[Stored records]
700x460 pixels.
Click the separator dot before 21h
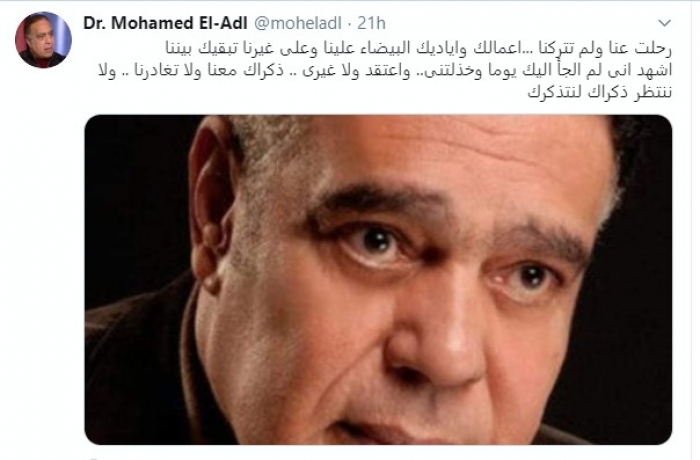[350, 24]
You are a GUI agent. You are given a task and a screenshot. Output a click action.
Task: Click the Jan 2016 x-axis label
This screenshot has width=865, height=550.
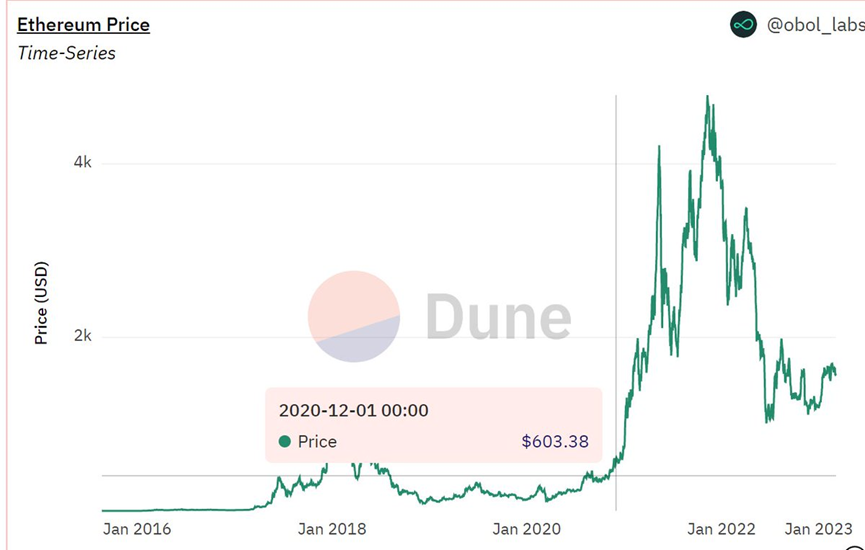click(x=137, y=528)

#### [THE TASK]
Repeat only the lines from the one holding "You are a GUI" through the last line of the data, inclusive. Keep the pictures out.

#### [SOLUTION TO THIS PROBLEM]
You are a GUI agent. You are given a task and a screenshot. Output a click action.
Task: Click the Jan 2016 x-axis label
This screenshot has width=865, height=550.
click(x=137, y=528)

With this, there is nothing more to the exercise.